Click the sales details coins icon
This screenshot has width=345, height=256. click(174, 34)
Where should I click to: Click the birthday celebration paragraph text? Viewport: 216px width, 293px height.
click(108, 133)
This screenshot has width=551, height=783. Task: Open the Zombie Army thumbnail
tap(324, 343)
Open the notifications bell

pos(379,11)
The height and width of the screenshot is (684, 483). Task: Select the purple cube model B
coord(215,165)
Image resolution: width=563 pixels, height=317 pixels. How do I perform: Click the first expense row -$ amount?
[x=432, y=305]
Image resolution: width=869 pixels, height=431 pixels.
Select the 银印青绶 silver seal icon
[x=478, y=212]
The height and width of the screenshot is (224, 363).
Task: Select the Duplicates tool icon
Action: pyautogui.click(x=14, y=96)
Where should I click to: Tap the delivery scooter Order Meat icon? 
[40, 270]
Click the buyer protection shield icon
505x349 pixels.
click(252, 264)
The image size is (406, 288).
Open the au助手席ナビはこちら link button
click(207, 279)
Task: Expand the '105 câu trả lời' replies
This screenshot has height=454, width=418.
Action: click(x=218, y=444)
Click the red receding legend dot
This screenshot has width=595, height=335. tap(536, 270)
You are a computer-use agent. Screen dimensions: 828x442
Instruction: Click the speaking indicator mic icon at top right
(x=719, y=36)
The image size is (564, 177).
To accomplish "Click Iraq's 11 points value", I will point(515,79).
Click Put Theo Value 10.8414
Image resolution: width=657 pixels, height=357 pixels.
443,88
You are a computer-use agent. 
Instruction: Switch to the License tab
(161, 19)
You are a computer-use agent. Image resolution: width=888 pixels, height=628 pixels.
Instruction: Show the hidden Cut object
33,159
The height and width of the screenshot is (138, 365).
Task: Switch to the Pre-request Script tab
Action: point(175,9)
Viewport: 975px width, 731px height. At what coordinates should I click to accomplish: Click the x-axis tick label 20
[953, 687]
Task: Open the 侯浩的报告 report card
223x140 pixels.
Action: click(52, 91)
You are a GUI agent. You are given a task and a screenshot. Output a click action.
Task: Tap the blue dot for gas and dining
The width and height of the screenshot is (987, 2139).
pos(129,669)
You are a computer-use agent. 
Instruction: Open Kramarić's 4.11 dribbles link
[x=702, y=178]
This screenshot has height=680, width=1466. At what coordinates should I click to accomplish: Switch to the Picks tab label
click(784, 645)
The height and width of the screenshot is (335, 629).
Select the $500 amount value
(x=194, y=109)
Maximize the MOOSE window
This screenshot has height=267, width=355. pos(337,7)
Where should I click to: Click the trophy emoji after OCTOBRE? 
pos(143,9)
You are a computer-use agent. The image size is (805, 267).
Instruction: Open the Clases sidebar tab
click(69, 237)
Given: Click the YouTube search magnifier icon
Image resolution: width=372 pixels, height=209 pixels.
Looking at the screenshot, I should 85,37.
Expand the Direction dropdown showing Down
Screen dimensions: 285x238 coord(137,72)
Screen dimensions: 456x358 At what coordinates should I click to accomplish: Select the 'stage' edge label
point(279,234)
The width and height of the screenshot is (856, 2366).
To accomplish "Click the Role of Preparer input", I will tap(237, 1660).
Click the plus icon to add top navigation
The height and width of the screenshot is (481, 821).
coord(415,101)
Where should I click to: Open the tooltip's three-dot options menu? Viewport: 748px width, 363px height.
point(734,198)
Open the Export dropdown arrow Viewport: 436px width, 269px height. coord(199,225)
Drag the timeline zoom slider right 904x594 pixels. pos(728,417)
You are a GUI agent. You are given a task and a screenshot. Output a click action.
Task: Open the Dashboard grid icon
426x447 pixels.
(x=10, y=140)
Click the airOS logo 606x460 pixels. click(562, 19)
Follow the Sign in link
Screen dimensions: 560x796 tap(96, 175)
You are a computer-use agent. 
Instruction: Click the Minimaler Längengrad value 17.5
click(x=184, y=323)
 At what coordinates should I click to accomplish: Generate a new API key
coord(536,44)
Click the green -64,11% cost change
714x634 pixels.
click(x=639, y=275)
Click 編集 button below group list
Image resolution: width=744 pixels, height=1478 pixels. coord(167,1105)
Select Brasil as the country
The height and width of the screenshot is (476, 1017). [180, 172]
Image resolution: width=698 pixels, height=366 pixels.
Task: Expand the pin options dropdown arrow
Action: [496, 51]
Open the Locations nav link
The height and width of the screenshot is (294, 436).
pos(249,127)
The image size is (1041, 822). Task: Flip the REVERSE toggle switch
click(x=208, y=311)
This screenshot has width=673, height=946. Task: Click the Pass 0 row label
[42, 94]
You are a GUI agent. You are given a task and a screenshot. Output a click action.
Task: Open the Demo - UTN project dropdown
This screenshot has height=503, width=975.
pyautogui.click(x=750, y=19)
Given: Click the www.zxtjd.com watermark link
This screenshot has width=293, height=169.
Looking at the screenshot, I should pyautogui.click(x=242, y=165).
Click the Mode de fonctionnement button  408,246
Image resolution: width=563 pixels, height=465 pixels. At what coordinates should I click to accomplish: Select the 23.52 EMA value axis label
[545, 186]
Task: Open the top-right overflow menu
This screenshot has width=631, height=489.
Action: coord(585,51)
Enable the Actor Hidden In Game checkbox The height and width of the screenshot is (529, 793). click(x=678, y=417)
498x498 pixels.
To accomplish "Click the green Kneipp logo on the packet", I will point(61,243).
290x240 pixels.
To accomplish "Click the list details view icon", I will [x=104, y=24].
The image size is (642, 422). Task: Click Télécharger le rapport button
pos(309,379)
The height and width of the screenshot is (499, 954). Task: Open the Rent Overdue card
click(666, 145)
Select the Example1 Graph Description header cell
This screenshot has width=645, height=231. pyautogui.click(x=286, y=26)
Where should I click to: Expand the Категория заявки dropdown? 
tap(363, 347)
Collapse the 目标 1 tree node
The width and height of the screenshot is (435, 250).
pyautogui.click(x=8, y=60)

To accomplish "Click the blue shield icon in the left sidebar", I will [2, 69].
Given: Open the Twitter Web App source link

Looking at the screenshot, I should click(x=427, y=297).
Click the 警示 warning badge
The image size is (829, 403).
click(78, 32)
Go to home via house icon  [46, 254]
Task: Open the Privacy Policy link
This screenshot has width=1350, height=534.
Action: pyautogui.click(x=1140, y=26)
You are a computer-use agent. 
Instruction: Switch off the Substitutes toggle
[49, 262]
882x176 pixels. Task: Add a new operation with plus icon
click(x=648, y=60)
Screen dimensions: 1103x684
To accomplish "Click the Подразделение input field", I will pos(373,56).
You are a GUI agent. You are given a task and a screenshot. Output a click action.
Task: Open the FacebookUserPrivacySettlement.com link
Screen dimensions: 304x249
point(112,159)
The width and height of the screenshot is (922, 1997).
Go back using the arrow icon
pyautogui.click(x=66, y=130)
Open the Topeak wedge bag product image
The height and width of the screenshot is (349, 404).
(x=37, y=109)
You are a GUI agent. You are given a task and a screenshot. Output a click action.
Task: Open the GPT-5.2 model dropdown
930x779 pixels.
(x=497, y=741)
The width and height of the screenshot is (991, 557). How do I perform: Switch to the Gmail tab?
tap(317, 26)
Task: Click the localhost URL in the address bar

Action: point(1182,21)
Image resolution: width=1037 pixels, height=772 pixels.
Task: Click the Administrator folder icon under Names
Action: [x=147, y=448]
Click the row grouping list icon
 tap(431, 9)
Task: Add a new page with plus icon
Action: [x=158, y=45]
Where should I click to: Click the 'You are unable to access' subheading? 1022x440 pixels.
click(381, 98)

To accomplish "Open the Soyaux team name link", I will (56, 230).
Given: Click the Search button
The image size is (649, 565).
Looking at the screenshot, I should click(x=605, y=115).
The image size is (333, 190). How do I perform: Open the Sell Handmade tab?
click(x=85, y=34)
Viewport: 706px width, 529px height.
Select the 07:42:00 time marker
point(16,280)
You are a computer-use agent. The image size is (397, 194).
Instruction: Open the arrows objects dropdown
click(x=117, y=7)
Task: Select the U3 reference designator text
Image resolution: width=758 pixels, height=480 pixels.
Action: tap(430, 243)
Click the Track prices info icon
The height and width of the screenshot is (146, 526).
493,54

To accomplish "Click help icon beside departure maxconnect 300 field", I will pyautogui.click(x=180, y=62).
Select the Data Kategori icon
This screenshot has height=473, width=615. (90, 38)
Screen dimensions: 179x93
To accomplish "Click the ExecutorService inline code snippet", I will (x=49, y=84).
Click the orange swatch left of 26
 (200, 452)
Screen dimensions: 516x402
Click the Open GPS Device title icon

==========

▶ _Aim of the task_:
Within the records, filter for lines that contain the word "shield" and show each one.

▶ _Problem solution_:
Click the buyer protection shield icon
To accomplish "Click the blue shield icon in the left sidebar", I will [2, 69].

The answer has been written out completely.